(Dataset records)

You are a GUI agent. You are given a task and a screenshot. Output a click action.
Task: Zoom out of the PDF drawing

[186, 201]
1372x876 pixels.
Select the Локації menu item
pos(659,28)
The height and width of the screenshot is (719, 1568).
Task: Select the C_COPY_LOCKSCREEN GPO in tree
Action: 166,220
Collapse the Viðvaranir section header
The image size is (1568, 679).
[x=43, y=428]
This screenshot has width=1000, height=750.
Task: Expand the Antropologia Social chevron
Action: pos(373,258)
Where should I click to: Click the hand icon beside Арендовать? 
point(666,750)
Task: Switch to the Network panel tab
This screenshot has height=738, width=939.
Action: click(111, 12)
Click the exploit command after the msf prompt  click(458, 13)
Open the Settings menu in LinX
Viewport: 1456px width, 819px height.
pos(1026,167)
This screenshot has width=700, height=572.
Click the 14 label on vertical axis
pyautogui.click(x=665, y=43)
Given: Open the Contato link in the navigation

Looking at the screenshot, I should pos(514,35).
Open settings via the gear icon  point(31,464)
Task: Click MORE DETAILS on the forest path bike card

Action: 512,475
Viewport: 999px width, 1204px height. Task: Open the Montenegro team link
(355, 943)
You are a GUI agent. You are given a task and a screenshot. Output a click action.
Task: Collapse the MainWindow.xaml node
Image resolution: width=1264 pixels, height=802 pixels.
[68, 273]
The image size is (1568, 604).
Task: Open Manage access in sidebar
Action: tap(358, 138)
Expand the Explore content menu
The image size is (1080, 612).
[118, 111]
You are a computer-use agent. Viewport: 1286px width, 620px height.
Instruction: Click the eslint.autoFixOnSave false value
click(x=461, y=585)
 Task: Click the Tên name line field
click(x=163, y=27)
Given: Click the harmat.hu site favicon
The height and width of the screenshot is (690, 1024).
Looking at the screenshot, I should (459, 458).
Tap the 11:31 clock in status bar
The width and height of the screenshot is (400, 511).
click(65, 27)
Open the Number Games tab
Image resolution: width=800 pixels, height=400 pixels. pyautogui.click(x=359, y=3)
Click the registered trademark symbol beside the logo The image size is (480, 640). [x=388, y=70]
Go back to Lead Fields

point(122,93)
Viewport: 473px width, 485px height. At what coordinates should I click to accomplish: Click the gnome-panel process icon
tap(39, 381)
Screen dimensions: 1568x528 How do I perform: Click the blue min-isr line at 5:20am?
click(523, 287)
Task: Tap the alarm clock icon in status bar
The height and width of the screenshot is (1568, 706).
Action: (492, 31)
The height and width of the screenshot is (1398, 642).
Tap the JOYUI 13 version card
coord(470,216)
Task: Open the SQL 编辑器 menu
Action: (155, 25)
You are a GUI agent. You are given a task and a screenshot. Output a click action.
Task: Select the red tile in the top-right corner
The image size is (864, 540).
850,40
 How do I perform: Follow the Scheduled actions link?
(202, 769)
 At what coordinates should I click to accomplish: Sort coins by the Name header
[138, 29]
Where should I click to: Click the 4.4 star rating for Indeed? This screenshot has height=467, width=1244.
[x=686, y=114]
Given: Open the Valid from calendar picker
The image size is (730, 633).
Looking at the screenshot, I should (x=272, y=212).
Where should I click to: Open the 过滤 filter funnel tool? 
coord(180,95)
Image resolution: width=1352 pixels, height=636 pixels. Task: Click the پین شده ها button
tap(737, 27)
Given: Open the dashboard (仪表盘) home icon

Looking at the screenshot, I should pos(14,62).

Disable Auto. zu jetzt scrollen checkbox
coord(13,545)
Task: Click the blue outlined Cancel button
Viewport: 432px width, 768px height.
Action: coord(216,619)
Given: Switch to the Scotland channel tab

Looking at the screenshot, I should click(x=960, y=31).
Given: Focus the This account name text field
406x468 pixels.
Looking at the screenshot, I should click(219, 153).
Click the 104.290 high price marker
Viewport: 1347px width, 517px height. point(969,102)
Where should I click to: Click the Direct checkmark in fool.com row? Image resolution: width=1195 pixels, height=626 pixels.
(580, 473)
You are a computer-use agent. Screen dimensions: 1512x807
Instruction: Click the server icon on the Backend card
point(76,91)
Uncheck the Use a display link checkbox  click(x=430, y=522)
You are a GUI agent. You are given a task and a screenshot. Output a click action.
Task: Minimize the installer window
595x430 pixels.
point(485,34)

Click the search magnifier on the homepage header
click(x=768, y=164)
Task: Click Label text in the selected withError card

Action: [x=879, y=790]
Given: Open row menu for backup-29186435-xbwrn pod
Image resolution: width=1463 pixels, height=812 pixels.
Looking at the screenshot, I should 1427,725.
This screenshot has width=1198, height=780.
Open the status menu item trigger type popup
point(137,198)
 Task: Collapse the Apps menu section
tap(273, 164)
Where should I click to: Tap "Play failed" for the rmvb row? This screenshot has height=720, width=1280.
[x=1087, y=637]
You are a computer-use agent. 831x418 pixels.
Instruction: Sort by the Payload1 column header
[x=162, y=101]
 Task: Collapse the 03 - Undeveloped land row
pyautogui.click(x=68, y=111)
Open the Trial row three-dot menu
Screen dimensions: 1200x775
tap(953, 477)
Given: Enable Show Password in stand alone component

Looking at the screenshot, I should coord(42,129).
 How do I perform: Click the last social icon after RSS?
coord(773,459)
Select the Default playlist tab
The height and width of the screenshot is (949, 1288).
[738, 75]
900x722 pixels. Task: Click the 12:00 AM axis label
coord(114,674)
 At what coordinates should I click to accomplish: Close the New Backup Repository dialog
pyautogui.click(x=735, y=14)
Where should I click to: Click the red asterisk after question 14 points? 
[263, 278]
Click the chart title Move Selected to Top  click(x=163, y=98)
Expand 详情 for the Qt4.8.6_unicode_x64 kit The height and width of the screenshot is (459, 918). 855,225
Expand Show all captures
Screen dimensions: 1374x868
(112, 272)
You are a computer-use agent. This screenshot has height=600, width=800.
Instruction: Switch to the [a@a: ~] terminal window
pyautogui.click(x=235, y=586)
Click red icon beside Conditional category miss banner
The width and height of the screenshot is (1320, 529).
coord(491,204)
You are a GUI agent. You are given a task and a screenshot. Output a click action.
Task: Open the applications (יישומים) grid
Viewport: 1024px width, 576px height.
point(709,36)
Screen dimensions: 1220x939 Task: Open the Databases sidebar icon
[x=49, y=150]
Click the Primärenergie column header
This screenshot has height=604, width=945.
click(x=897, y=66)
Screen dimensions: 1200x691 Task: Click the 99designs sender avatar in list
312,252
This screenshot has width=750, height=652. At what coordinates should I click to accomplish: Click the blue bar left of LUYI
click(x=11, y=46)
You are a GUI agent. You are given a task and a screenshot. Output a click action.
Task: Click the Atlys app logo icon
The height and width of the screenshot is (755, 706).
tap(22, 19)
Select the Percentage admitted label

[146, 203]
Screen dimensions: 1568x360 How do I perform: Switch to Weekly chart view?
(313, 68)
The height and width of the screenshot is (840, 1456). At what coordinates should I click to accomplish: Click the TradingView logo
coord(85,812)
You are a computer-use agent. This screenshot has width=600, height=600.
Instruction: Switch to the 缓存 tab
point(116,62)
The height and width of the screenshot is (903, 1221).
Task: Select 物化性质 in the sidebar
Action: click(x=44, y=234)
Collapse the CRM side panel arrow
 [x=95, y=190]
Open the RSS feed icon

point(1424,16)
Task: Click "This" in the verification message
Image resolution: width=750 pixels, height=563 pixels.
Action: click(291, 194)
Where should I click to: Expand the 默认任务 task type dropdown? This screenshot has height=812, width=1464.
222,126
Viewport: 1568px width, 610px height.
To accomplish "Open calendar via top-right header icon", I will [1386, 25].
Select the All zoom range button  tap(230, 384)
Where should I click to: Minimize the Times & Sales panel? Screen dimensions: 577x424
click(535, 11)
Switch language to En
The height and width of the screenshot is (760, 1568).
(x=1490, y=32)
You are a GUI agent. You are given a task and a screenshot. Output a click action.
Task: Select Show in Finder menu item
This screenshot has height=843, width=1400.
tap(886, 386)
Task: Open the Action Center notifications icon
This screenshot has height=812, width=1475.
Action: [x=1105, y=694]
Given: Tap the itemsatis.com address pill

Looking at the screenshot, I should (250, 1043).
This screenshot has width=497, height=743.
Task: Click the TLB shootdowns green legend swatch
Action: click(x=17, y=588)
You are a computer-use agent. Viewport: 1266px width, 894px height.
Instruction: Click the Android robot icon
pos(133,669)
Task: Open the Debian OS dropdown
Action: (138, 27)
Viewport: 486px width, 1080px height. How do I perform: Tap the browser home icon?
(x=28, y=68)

:: WORK TO BE COMPLETED ::
Pull out every line of the records that includes the string "right".

:: SOLVED EXERCISE ::
Task: Select the red tile in the top-right corner
To accomplish "Open calendar via top-right header icon", I will [1386, 25].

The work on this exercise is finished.